D. Eleventh Amendment Immunity

“The Eleventh Amendment bars suits for money damages in federal court against a state, its agencies, and state officials in their official capacities.” Aholelei v. Dept. of Public Safety, 488 F.3d 1144, 1147 (9th Cir. 2007) (citations omitted). However, the Eleventh Amendment does not bar suits for money damages against state officials in their personal capacities. Hafer v. Melo, 502 U.S. 21, 30 (1991); Porter v. Jones, 319 F.3d 483, 491 (9th Cir. 2003). When a plaintiff seeks money damages against a state official and the complaint is silent as to capacity, a personal capacity suit is presumed given the bar against an official capacity suit for money damages. Shoshone-Bannock Tribes v. Fish & GameCommn, Idaho, 42 F.3d 1278, 1284 (9th Cir. 1994).

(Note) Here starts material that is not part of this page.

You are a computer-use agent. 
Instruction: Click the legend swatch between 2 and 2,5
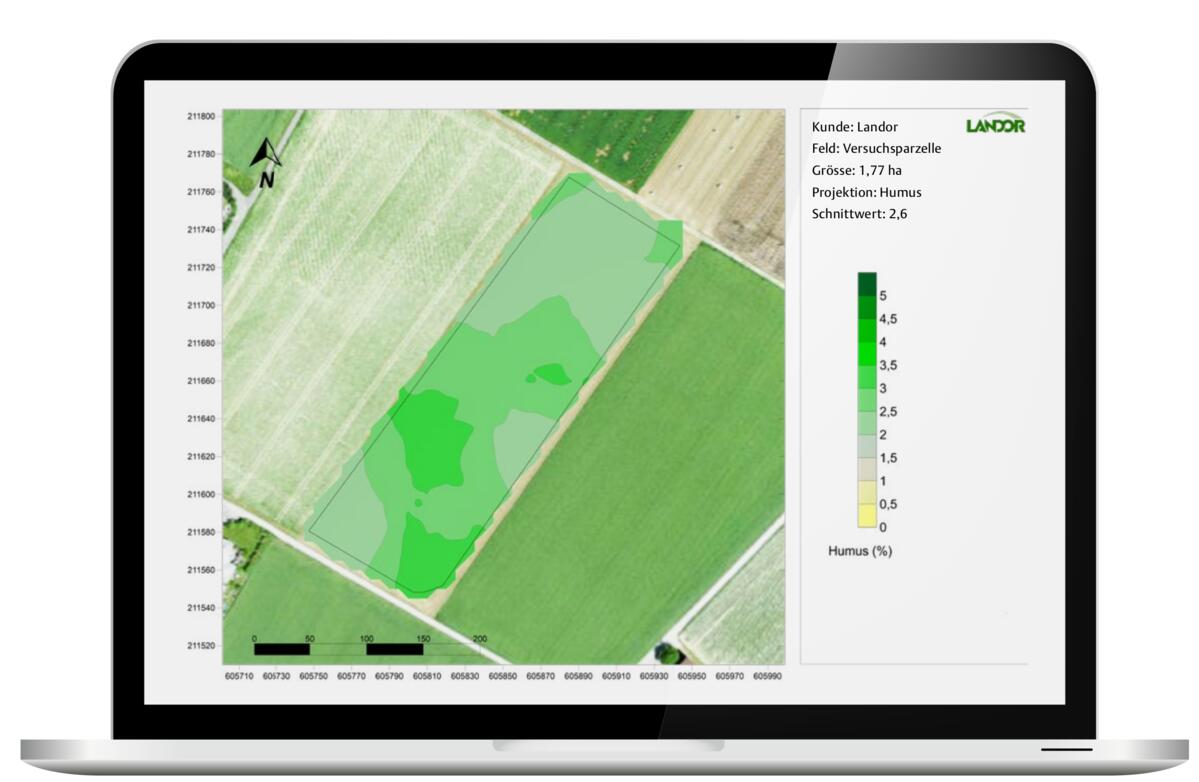pyautogui.click(x=867, y=423)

In his first amended complaint, Plaintiff indicates he sues Defendant Allison in her official capacity. (See Doc. 21 at 1.) However, the first amended complaint is silent as to the capacity in which Plaintiff seeks to sue Defendant Cisneros. Hence, the Court presumes Plaintiff brings suit against Defendant Cisneros in her personal or individual capacity. Shoshone-Bannock Tribes, 42 F.3d at 1284.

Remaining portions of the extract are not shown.